─── ИСХОДНЫЙ ТЕКСТ ───
Впрочем, нам до XVIII века еще ох как далеко, тем более что век XVII почти невероятен по плотности. По плотности исторического времени прежде всего: за двадцать лет казаки и промысловые люди прошли евразийский континент насквозь и вышли к Охотскому морю. Сибирь превратилась в место знакомое и желанное. Запрещение морского хода в Мангазею имело и вторую причину: интерес тобольского воеводы, для которого переключение главного "хода" в Сибирь на Тобольско-Верхотурскую дорогу, собственно, и означало начало здесь настоящей жизни. Явились солидные московские купцы по соболю: Свешников, Елезов, Унбин, Босов, Гусельников. В XVII веке продажа соболей приносила огромные доходы заново родившемуся после Смуты государству Российскому. И все эти сто лет XVII века продолжалось непрерывное, неостановимое и неотвратимое движение человеческих соков с запада на восток: шли воеводы и стрельцы, шли крестьяне, не желающие крепостного права, шли старообрядцы, шли купцы, вся Русь шла — кто пешим ходом, кто по рекам-волокам, кто и по морю. Постепенно сложился сухопутный "широтный" путь от Тобольска на восток. Позднее здесь пролягут бесконечные сибирские тракты — к Красноярску, основанному отрядом московского дворянина Андрея Дубенского уже в 1628 году, и Якутску, заложенному на четыре года позже.
Другой, экстремальный путь, пробиваемый промысловиками, был по морю: но людей, способных выдержать плавание по Ледовитому океану, было единицы. В движении вдоль берега на восток, за морским зверем, перед людьми встал Таймыр: весьма суровое испытание для человеческого духа. Таймыр — гигантский полуостров, увенчанный крайней северной точкой Евразии — нынешним мысом Челюскин. Чтобы обойти его, нужно было из студеного Карского моря подняться на шесть географических градусов на север, к невероятно суровому морю Лаптевых. Первые попытки побороть Таймыр были предприняты людьми, имена которых не сохранились. От некоторых остались археологические находки: вероятно, флотилия потерпела крушение и ее экипажи, пытаясь спастись от голода в полярной пустыне, оставили здесь след — гребни, ножи, топоры, котлы, наконечники для стрел, рукавицы, нательные кресты, шахматные фигурки, казну... И все равно, приходили новые, упорно продвигаясь все дальше на север. Как далеко будет задираться на полночь береговая линия, никто из первопроходцев не знал, северные берега Таймыра немногим отличаются от северных берегов Гренландии; жизнь человека здесь, на тысячу с лишним километров за полярным кругом, почти невозможна. И все же охотники "попытать счастья" находились.
───
**ЗАДАНИЕ:** Напишите продолжение отрывка о продвижении русских первопроходцев на восток через Сибирь. Начните сразу после его последнего предложения.
─── СТРОКИ НАБОРА ДАННЫХ ───
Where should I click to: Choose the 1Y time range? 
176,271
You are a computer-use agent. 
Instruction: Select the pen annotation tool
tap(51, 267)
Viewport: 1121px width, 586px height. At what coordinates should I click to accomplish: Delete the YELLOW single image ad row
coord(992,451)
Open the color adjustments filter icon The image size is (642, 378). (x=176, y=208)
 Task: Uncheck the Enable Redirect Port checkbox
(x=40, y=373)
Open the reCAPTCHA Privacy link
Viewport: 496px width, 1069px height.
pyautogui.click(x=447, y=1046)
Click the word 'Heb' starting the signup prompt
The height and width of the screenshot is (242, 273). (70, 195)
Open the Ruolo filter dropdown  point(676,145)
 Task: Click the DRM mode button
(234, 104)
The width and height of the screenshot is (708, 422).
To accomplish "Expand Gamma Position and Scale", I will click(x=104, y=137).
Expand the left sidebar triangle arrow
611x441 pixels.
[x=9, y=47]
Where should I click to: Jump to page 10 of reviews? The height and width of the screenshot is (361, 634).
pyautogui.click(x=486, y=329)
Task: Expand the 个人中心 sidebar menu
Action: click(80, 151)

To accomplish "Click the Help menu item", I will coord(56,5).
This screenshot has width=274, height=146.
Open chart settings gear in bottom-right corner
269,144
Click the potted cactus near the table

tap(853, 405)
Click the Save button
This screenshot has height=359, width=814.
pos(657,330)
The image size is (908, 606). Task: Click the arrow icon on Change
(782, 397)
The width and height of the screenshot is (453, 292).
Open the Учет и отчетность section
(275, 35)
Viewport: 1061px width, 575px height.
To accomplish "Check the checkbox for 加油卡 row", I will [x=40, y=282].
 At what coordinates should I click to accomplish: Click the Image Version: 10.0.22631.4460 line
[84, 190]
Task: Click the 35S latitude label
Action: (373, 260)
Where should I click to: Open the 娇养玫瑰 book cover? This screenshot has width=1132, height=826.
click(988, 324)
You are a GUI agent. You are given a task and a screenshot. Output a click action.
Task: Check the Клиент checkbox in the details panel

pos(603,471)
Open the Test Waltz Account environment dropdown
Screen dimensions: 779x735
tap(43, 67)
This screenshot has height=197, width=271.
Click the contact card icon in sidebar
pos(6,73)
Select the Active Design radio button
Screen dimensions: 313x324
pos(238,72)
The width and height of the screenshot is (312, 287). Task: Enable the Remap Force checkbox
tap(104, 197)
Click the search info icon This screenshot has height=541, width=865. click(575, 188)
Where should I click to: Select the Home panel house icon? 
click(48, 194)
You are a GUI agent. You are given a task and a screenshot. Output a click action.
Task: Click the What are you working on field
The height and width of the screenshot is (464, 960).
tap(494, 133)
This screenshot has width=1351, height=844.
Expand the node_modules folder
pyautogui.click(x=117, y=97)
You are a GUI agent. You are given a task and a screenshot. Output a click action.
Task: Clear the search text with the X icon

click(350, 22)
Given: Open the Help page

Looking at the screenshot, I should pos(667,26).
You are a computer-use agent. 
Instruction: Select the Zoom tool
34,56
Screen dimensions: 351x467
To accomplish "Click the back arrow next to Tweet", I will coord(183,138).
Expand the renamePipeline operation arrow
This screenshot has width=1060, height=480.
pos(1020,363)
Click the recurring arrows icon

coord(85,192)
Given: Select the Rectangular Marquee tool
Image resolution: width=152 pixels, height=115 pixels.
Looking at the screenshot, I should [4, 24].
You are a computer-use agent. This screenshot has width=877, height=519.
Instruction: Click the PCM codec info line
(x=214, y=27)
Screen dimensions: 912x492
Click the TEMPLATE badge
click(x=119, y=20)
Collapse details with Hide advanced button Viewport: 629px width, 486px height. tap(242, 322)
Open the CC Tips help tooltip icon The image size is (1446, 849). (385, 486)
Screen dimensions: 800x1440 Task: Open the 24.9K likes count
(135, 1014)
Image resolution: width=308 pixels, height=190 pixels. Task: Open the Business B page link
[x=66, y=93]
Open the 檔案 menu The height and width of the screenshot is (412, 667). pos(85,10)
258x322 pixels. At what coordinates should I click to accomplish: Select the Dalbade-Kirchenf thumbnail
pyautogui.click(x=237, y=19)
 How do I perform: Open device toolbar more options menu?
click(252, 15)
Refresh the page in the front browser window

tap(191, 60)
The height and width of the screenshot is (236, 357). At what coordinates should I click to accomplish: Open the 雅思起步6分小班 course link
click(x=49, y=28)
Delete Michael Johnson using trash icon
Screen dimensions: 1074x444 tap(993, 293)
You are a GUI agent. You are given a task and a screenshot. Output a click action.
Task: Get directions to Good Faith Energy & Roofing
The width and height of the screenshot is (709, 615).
───
**ОТВЕТ:**
Мы не знаем причины, которая влекла их вперед; морского зверя в достатке было и на Груманте (Шпицбергене), и на Новой Земле — тоже опасной и суровой, но уже освоенной. Любые психологические реконструкции "с нашей точки зрения" будут удручающе фальшивы. Единственное, что мы можем сказать с уверенностью, — это то, что человек гораздо более иррациональное существо, чем принято думать, и главной мотивацией, которая влекла казаков сквозь таежные дебри, а поморов — по морям и рекам, была неизвестность. Тайна. Разумеется, промысловая удача и нажива, некий полумифический остров, богатый "заморным" (моржовым) зубом, или ясак, которым казаки облагали сибирские народцы в пользу московского царя, себя при этом не забывая, — это всем понятная рационалистическая мотивация. Но она не объясняет тех сверхчеловеческих усилий, которые при этом затрачивались. Ермак и воеводы, которые пришли за ним, добив Кучума, разрушили Сибирское ханство, "запирающее" проход вглубь Сибири, и откупорили ход в неизвестность. По сути, Сибирь стала колоссальной головоломкой как для Московской Руси, так и для Российской империи; некоторые важные подходы в ее решении наметил Советский Союз, но головоломка так и осталась не до конца решенной. Впрочем, для каждого времени — свои задачи.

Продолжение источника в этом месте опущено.